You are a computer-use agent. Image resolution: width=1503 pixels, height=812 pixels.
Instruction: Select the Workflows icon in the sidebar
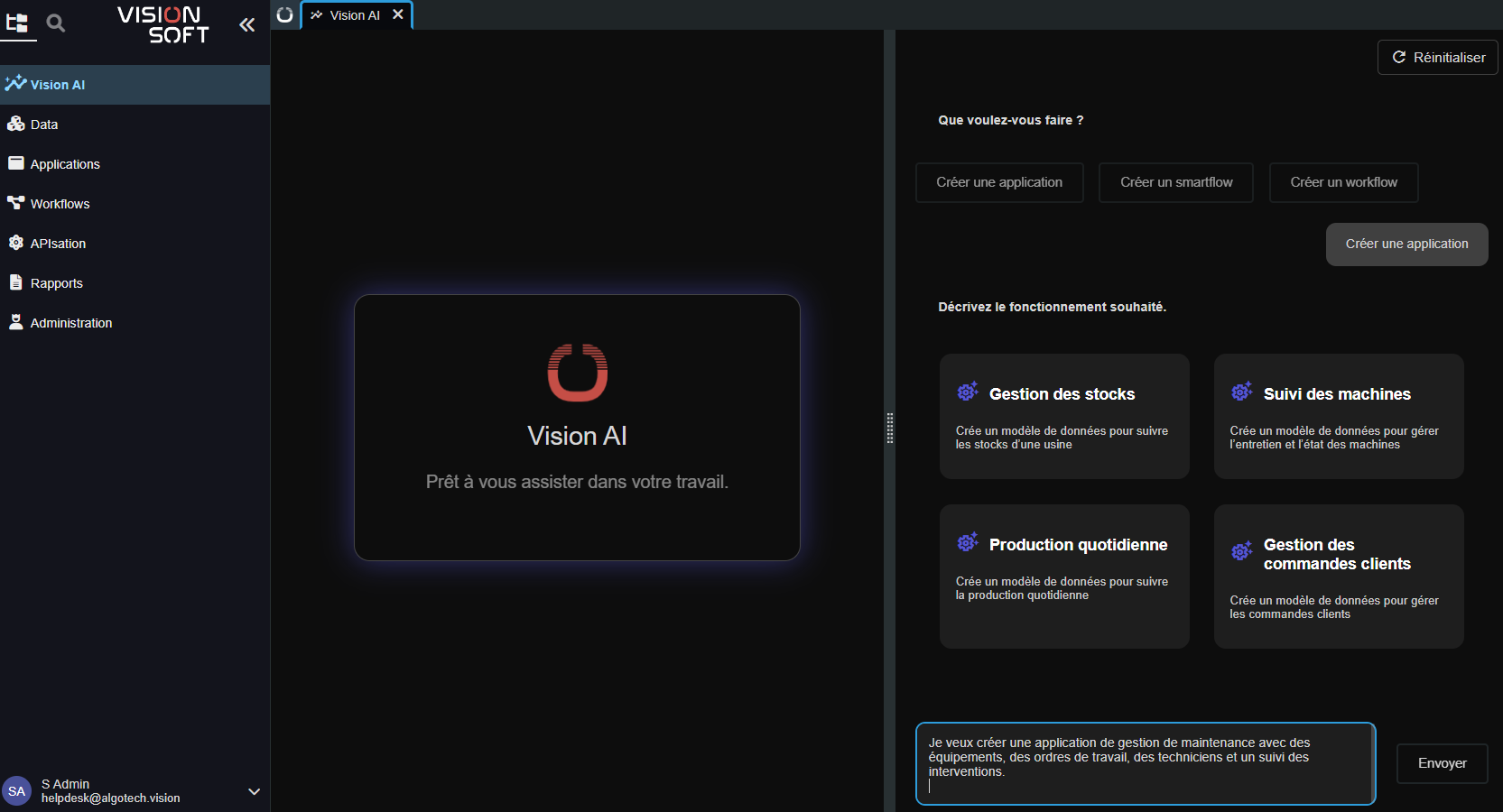[15, 203]
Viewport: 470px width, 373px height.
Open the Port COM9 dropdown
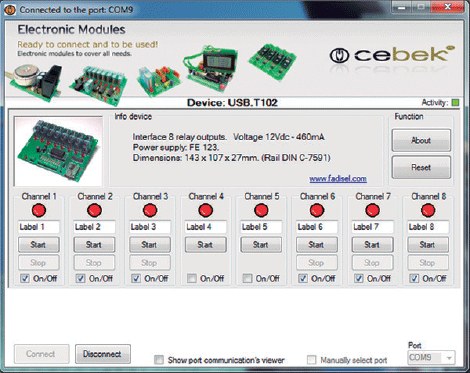[x=431, y=358]
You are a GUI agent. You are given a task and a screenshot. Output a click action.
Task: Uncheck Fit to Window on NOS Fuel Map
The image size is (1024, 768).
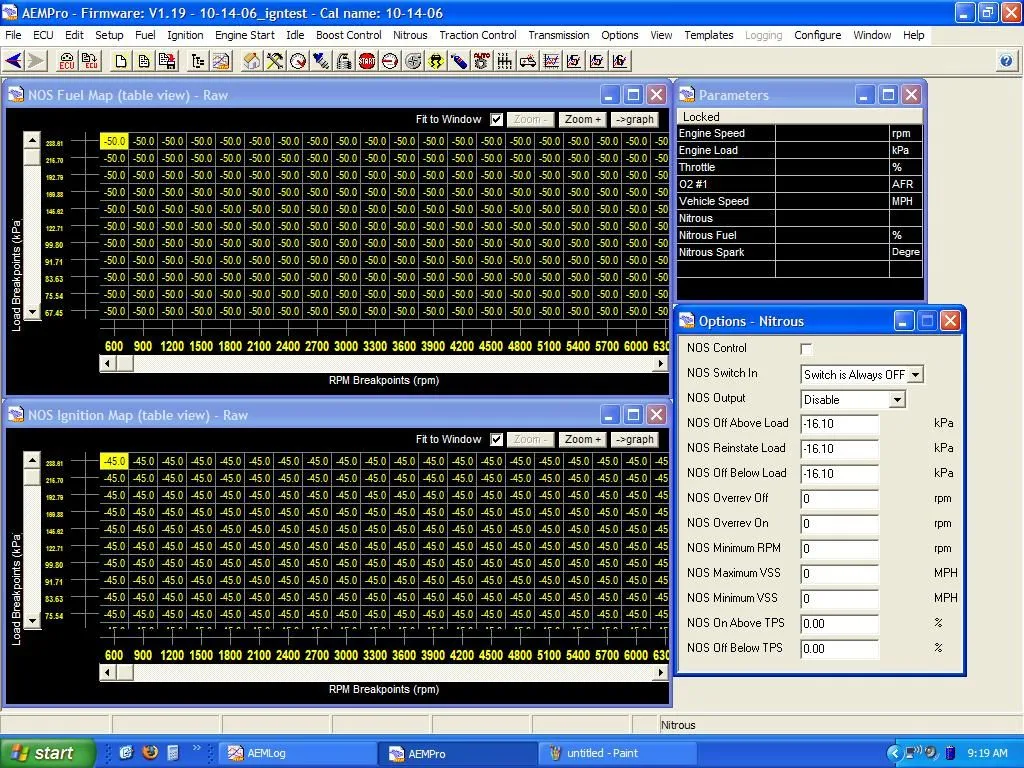coord(497,119)
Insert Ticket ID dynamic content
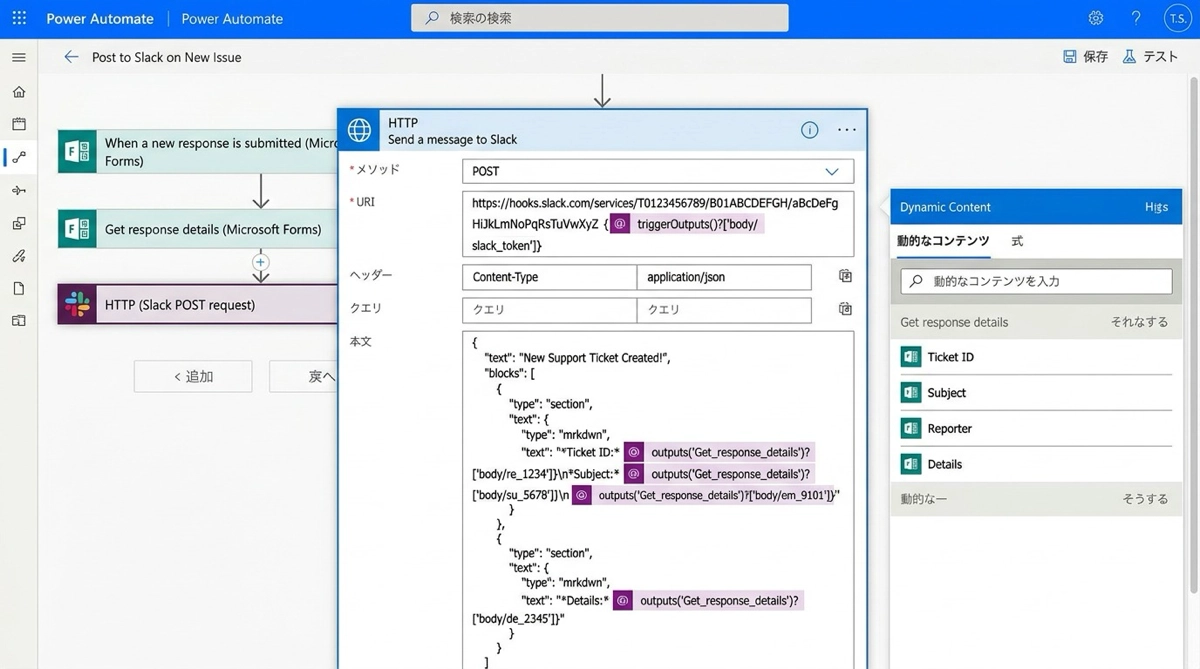1200x669 pixels. [x=950, y=357]
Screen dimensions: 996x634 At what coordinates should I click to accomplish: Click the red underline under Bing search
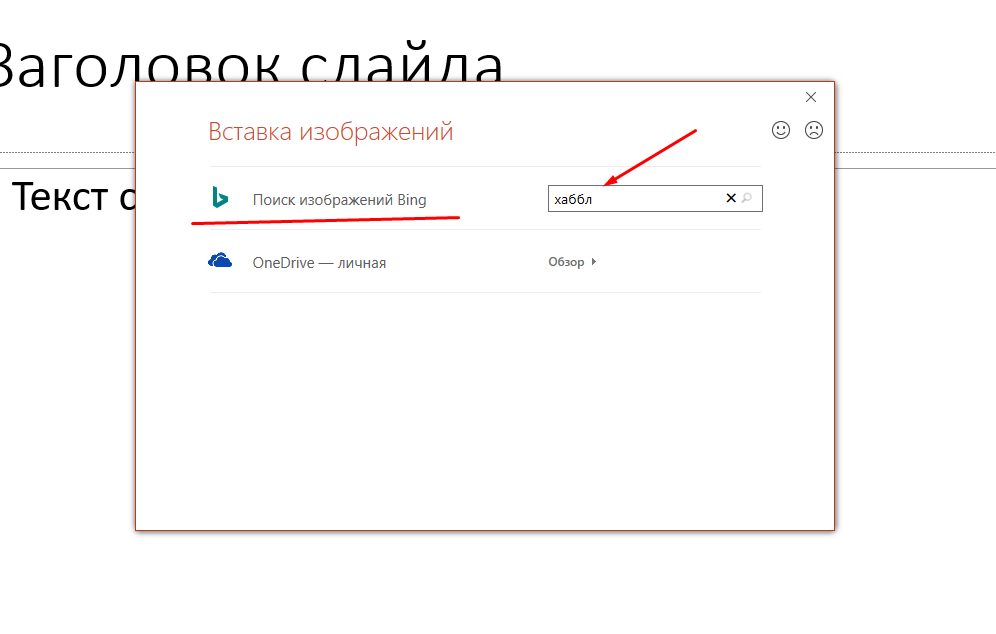tap(325, 220)
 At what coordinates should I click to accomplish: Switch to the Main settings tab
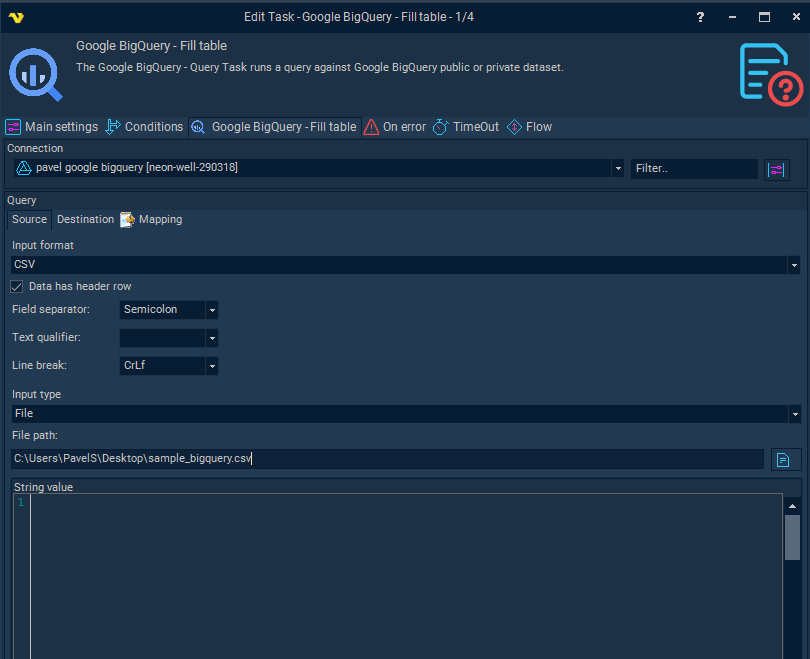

**Aim of the exercise:** Pictures omitted, give the entries again exactly.

**Answer to this problem:**
You are a computer-use agent. Image resolution: width=1503 pixels, height=812 pixels.
Instruction: Select the Workflows icon in the sidebar
[15, 203]
Viewport: 470px width, 373px height.
Open the Port COM9 dropdown
[x=431, y=358]
You are a GUI agent. You are given a task and a screenshot. Output a click action.
Task: Uncheck Fit to Window on NOS Fuel Map
The image size is (1024, 768).
coord(497,119)
Insert Ticket ID dynamic content
1200x669 pixels. [x=950, y=357]
Screen dimensions: 996x634 At what coordinates should I click to accomplish: Click the red underline under Bing search
tap(325, 220)
 At what coordinates should I click to accomplish: Switch to the Main settings tab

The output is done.